The US Drug Enforcement Agency (DEA) has registration requirements for pharma manufacturers and investigators for research on Schedule I drugs with the intention of mitigating the risk of diversion. The DEA has specific security requirements for storage of the drugs and how they are dispensed at the clinical study site.
Despite the DEA scheduling and drug laws, some clinics are performing “underground” therapies using psychedelics or using ketamine off-label in clinics to treat patients with a variety of mental health conditions.
Many experts anticipate black box warnings if and when psychedelics gain approval for the risk of abuse and disassociation. Most of the clinical trials have been conducted with the treatments being administered under the care of a clinician.

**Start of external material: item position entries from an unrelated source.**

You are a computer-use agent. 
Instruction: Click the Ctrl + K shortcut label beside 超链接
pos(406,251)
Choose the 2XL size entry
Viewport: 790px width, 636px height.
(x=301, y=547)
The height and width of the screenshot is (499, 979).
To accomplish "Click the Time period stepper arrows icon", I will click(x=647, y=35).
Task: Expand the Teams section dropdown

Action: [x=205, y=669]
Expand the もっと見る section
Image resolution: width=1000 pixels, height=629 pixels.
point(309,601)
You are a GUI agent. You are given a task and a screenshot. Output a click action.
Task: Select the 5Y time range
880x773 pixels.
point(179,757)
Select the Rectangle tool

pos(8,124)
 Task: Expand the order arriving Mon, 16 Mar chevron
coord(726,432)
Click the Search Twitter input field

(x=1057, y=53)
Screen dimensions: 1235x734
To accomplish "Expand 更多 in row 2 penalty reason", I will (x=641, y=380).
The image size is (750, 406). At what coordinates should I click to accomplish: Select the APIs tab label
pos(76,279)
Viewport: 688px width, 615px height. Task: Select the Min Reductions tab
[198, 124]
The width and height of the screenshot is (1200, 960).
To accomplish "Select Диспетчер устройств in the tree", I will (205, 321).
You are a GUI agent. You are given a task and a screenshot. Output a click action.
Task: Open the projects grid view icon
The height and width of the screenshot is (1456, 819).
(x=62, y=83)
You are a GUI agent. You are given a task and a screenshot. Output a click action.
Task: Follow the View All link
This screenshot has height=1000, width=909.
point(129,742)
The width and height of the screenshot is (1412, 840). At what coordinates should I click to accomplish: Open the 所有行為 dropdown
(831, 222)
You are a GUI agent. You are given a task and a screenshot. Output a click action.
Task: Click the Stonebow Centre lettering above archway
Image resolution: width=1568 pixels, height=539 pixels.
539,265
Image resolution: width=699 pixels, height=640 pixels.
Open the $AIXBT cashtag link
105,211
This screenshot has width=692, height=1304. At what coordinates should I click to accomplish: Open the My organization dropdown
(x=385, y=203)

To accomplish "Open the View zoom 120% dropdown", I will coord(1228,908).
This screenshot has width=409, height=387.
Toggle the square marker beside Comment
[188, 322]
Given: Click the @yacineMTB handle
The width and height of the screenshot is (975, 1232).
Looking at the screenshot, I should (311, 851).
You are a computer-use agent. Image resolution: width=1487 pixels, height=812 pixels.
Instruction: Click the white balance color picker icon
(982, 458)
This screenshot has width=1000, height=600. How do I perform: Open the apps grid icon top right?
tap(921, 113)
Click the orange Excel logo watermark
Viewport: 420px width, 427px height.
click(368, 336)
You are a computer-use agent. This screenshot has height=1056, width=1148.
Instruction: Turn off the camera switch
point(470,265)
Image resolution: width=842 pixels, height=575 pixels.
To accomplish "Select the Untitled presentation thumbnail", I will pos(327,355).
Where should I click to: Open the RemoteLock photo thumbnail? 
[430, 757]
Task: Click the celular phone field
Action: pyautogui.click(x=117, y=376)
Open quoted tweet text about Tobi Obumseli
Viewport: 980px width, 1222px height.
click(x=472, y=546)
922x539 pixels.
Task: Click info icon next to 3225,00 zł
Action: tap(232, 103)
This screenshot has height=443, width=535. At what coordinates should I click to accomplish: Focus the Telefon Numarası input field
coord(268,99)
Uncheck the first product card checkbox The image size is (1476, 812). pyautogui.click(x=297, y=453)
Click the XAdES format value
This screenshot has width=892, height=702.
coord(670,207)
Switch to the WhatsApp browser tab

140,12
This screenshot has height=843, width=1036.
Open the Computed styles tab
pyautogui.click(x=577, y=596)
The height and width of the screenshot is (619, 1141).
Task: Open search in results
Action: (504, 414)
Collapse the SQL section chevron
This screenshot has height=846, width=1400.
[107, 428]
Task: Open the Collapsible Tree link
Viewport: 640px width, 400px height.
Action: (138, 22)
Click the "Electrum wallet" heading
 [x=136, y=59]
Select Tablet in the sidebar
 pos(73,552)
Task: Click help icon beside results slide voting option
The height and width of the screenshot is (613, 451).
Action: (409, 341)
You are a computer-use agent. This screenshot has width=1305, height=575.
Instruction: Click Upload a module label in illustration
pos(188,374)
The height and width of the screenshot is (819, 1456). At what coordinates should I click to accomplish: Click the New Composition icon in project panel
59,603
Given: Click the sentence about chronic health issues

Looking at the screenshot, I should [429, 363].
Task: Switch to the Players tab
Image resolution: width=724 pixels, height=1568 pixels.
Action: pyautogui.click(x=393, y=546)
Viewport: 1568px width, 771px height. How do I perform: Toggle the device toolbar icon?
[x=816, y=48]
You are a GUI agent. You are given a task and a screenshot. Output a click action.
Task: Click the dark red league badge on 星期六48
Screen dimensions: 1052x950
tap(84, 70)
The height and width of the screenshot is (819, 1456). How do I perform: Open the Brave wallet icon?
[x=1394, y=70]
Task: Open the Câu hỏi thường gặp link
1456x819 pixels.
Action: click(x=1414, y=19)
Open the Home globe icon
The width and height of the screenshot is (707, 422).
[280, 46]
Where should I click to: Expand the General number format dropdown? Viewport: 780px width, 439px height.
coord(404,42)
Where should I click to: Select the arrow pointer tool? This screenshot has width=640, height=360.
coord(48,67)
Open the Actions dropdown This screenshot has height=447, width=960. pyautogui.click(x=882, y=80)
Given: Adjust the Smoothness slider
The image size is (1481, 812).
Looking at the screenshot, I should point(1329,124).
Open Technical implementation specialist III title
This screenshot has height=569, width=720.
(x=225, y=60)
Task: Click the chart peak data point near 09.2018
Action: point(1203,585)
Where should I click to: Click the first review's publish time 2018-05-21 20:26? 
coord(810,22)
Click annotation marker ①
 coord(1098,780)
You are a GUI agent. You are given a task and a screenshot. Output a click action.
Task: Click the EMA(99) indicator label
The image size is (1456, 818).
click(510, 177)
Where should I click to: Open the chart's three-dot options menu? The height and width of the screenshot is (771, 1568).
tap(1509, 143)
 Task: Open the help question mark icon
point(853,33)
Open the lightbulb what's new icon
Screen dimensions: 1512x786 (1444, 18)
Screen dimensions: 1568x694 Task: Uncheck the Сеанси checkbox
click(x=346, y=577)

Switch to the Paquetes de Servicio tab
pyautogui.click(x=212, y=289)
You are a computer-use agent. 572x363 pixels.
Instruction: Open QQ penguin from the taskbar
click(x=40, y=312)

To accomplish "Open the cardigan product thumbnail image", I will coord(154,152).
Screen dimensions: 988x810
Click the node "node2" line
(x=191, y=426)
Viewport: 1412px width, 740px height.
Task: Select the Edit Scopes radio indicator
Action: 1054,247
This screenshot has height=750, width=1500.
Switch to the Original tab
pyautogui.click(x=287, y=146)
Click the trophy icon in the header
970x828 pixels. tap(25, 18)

Mohwinckel says Compass and other competitors have an opportunity to meet a “huge” unmet medical need. “We believe very firmly that we want to achieve the broadest and safest possible access to psychedelic therapies and in particular to the ones that we will develop to pursue a medical model,” he says.
Oregon and other jurisdictions that have decriminalized psilocybin are going to have licenses for growers with rules tied to distribution and ensuring the products are not adulterated. “It is not going to be quite the same as a GMP (good manufacturing practice) product. But it’s not going to be something that is entirely unknown,” says Pechenik.
Broadening decriminalization could expand the use of psilocybin. Stuck believes regulators will make adaptations to the markets to try to curb abuse, and it is likely to be done on a state-by-state basis.
“I think it’s one of the biggest risks that the pharma companies will need to deal with—the bleeding between medicinal use or recreational use,” says Rivlin. “It is something that they don’t want because it muddies the waters. These are potent molecules that have the ability to dramatically improve somebody’s life and they need to be used under proper medical supervision.”
William Borden is a freelance journalist covering the pharmaceutical industry. He is based in New Jersey.